Patent Literature 1: Japanese Patent Application Laid-Open No. 2012-069670
However, according to the conventional technique described above, there is a problem in that, when the module is reduced in size by, for example, use of a wide band gap semiconductor and a few chips having a large amount of heat generation are disposed close to one another, heat interference among the chips occurs and the temperature of the chips rises.
In Patent Literature 1, because the thermal conductivity in the vertical direction of the first graphite layer is low, the thickness in the vertical direction of the first layer has to be reduced. Therefore, the thermal conduction properties in the horizontal direction are also deteriorated and thus it is difficult to immediately uniformly diffuse heat to the end of a heat sink.
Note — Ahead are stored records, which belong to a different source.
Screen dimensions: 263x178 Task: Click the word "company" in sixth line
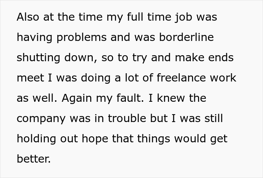click(41, 119)
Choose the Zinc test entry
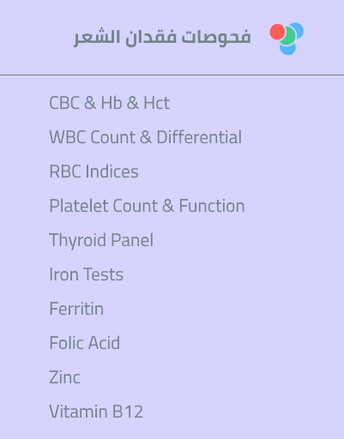The height and width of the screenshot is (439, 344). [x=64, y=377]
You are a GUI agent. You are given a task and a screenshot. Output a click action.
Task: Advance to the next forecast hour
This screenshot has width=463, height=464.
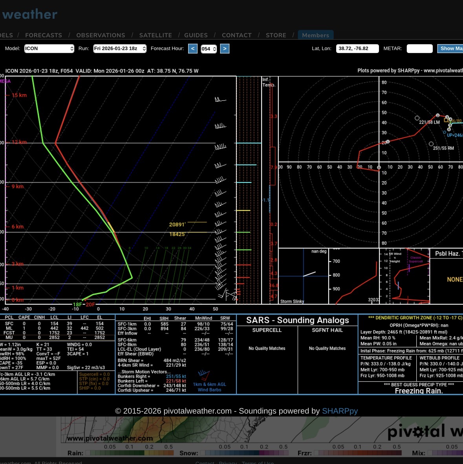tap(225, 49)
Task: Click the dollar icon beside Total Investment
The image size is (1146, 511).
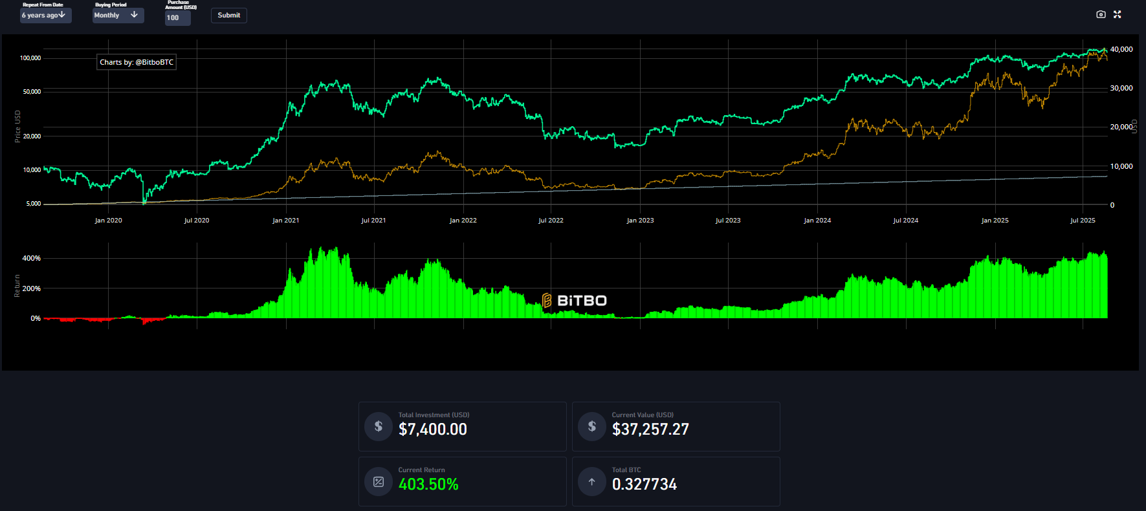Action: [x=379, y=426]
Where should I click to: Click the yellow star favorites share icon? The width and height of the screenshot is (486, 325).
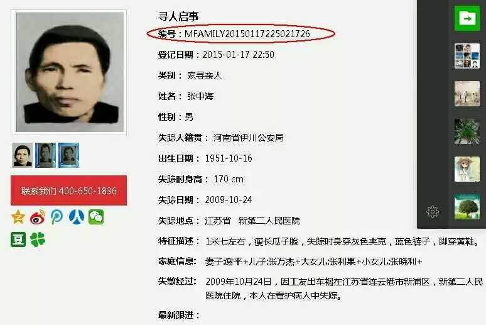18,217
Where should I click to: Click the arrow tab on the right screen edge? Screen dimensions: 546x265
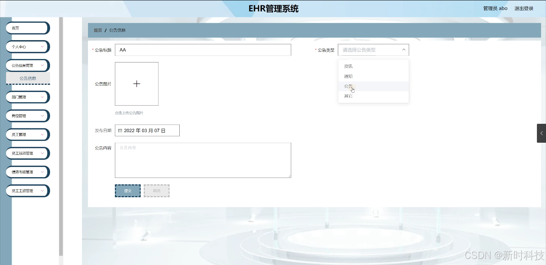pos(541,133)
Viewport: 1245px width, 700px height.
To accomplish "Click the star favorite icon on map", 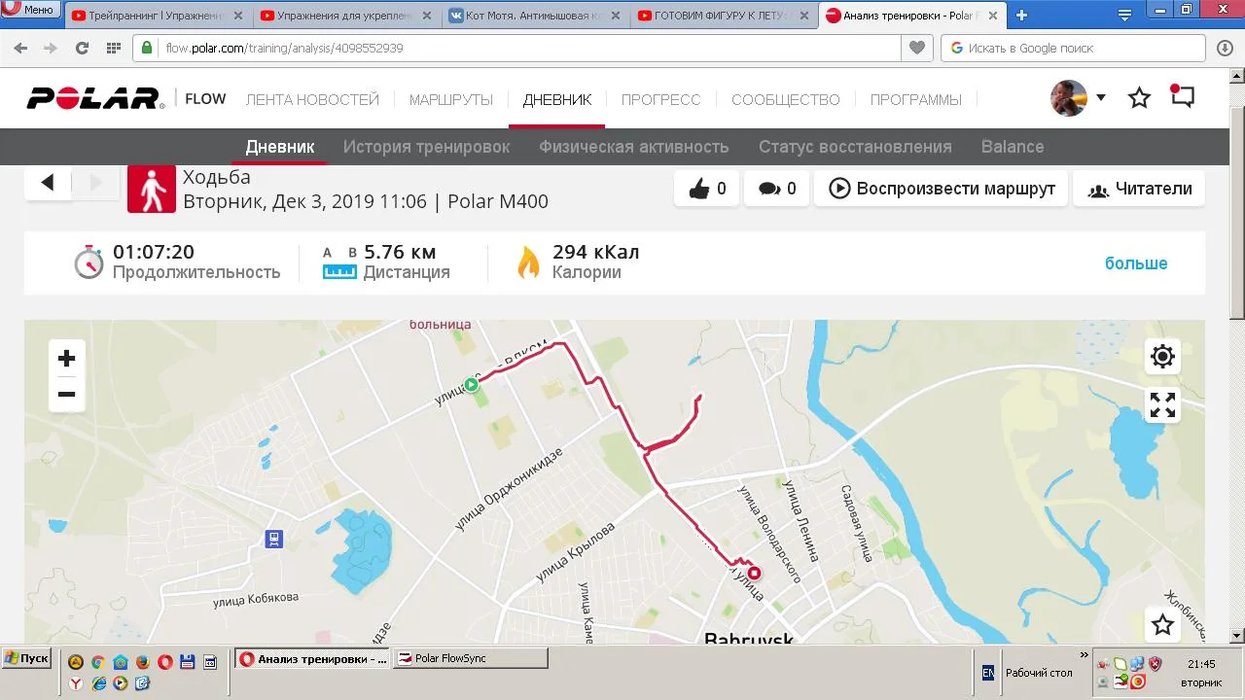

Because directions in which the thermal conductivity is high are limited to the two directions in this way, there is a problem in that it is difficult to diffuse heat to the entire heat sink.
The present invention has been devised in view of the above and it is an object of the present invention to obtain a cooling device that can immediately diffuse heat to the entire heat sink without causing heat interference among heat chips that generate heat and to obtain a power module including the cooling device.
In order to solve the above problems and achieve the object, an aspect of the present invention is a cooling device for cooling a power module including first and second chips that generate heat, the cooling device comprising a heat sink including a base surface on which the power module is closely attached and mounted, wherein the heat sink includes: a main body including the base surface; and first and second high heat conductors that have a thermal conductivity higher than a thermal conductivity of the main body, and the first and second chips are respectively in contact with one ends of the first and second high heat conductors and respectively connected to independent heat dispersion routes via the first and second high heat conductors.
The cooling device according to the present invention attains an effect that, even when the amount of heat generation locally increases in a few specific chips, the first chip having the largest amount of heat generation can be cooled without substantially being affected by the second chip having the second largest amount of heat generation and thus it is possible to immediately uniformly diffuse heat to the entire heat sink.
Exemplary embodiments of a cooling device and a power module equipped with the cooling device according to the present invention are explained in detail below with reference to the drawings. Note that the present invention is not limited to the embodiments and can be modified as appropriate without departing from the scope of the invention. In the drawings explained below, for easier understanding, scales of respective members may be shown differently from those of actual products.
First Embodiment.
The cooling device 10 includes the heat sink 2 configured from a plurality of flat fins 3 made of, for example, aluminum and the main body 1. The power module 20 is provided on the base surface 1A, which is a surface opposite to a formation surface 1B of the flat fins 3 of the main body 1. The power module 20 configures, for example, an inverter circuit and performs a switching operation on direct-current power to convert the direct-current power into alternating-current power, thereby controlling the motor drive. In the power module 20, six chips made of power semiconductors functioning as heat generating bodies are mounted on a wiring board 21. Usually, an electric current instantaneously flows to only a few specific chips in the power module 20 to generate heat. However, the heat-generating chips are instantaneously switched; therefore, the chips generate heat equally. On the other hand, for example, in driving of a servomotor, there are cases, such as a case of holding a heavy object, where electric power is supplied to the motor without involving rotation of the motor. In such cases, an electric current concentratedly flows to a few specific chips in a module and the amount of heat generation locally increases. The power module 20 is configured from six chips, i.e., a first chip 22a having the largest amount of heat generation when heat generation is locally concentrated, second chips 22b1 and 22b2 having the second largest amount of heat generation, and third chips 22c1, 22c2, and 22c3 having the smallest amount of heat generation.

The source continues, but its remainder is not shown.